Questions about Xbox One's ESRAM & Compute

Pixel · Oct 6, 2013

Well unlike the 360, the X1's main memory offers mediocre bandwidth for the gpu.

Another benefit of Esram is it has higher bandwidth partially due to dualport nature of this type of 6T sram. If they had gone with dram not only would there be higher latency but there wouldn't be dual porting effectively cutting down on the theoretical peak bandwidth.

taisui · Oct 6, 2013

Betanumerical said:
You don't but you can certainly read it into the eSRAM then copy back to the DDR3.

didn't you just say that it was moved from DRAM a moment ago?

Betanumerical · Oct 6, 2013

taisui said:
didn't you just say that it was moved from DRAM a moment ago?

I was saying that moving data from one pool to another if it needs to read quickly requires the use of the DDR3 bandwidth yes.

Allandor · Oct 6, 2013

Betanumerical said:
What if your data needs more then ~68GB/s read, you have to have it in the eSRAM.

you must count in that the 68gb/s ist read and write and is shared with the other components. the esram should be used exclusively for the gpu. then there is the thing with those dram tricks that could have a negative impact if you switch between, reads and writes and that from different components (cpu, gpu, audio...).
so in reallity you don't even have the 68gb/s for the gpu (a little bit worse would it be with gddr5 on same bandwith, but because it usually has a much higher bandwith it is not that bad) . and here the move engines can do their job by only load tiles of textures into the esram. this not only saves memory, but a lot of bandwidth and also cpu-cycles (and the move-engines should do it much faster than the cpu could) and even some gpu-cycles.

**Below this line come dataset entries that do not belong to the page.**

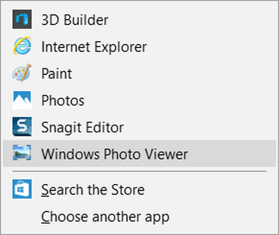The image size is (279, 235).
Task: Select "Search the Store" option
Action: coord(93,190)
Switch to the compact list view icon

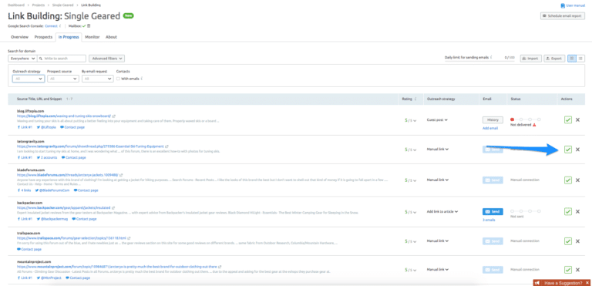point(580,59)
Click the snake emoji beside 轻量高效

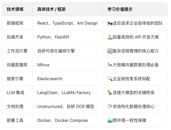coord(110,37)

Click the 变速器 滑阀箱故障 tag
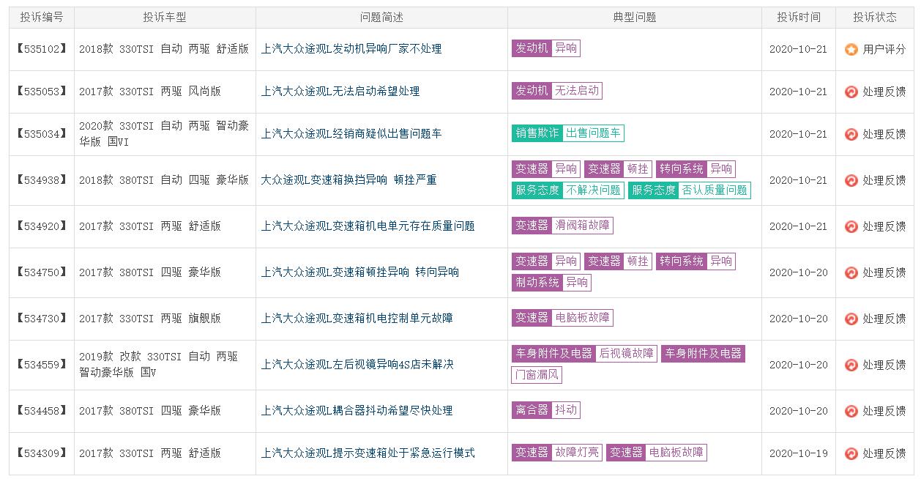[x=562, y=226]
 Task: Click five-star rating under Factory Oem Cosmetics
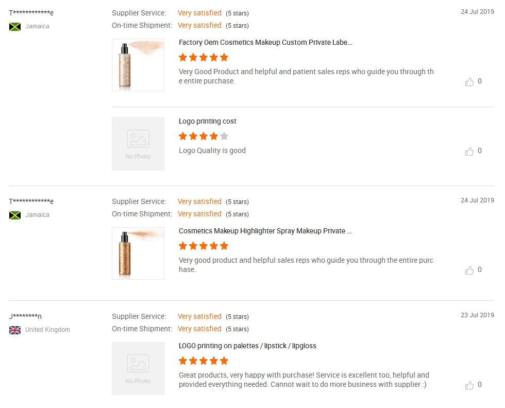pos(203,57)
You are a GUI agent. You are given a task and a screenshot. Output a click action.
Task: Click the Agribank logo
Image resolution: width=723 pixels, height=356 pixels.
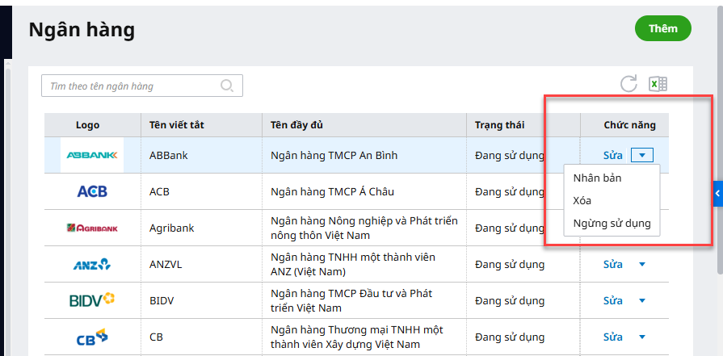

most of the writes and reads for the gpu are done in the esram, so the bandwidth of the ddr3 is not that important (textures are not everything) for the gpu as it would be with only one memory pool.
the only thing is, the textures must be loaded into the ram once or with intelligent streaming, but that shouldn't consume that much bandwith.

one small benefit that comes with the esram is, that it has the same clock-speed as the gpu, so you save some sync cyles here (once you have your data there). again, this would be worse with just the external memory pool. this should be a small boost in efficiency for the gpu.

Strange · Oct 6, 2013

Allandor said:
most of the writes and reads for the gpu are done in the esram, so the bandwidth of the ddr3 is not that important (textures are not everything) for the gpu as it would be with only one memory pool.

Saying that the GPU can perform most of the read/writes on a 32MB eSRAM is a very unrealistic statement.

The move engine also doesn't bypass the 68GB/s the DDR3 has either, unless it obtained the data elsewhere.

Allandor · Oct 6, 2013

Strange said:
Saying that the GPU can perform most of the read/writes on a 32MB eSRAM is a very unrealistic statement.

not all reads/writes but most of them, yes.
many reads/writes cripples dram bandwidth (68GB/s is only the peak bandwidth if you only read or only write once), and if you've got multiple compontents that want to read/write you won't have the slightest chance to reach this peak. If you can read/write most of the values in the esram, this will not only save bandwidth, it is even faster, because no other compontent will disturb the gpu. And if you've written a while and want to do something else, you move the result to the dram in "one" write Operation (thx to the move engines, without bothering the cpu). This way you saved the dram many read/writes. this way, the esram would be just used as a buffer, but you are free to use it any other way.
e.g. in xbox 360 the edram was used to save bandwidth from main memory. why should it be different this time, if you've even got more of it, lower latency, more bandwidth and more capabilities (e.g. move engines).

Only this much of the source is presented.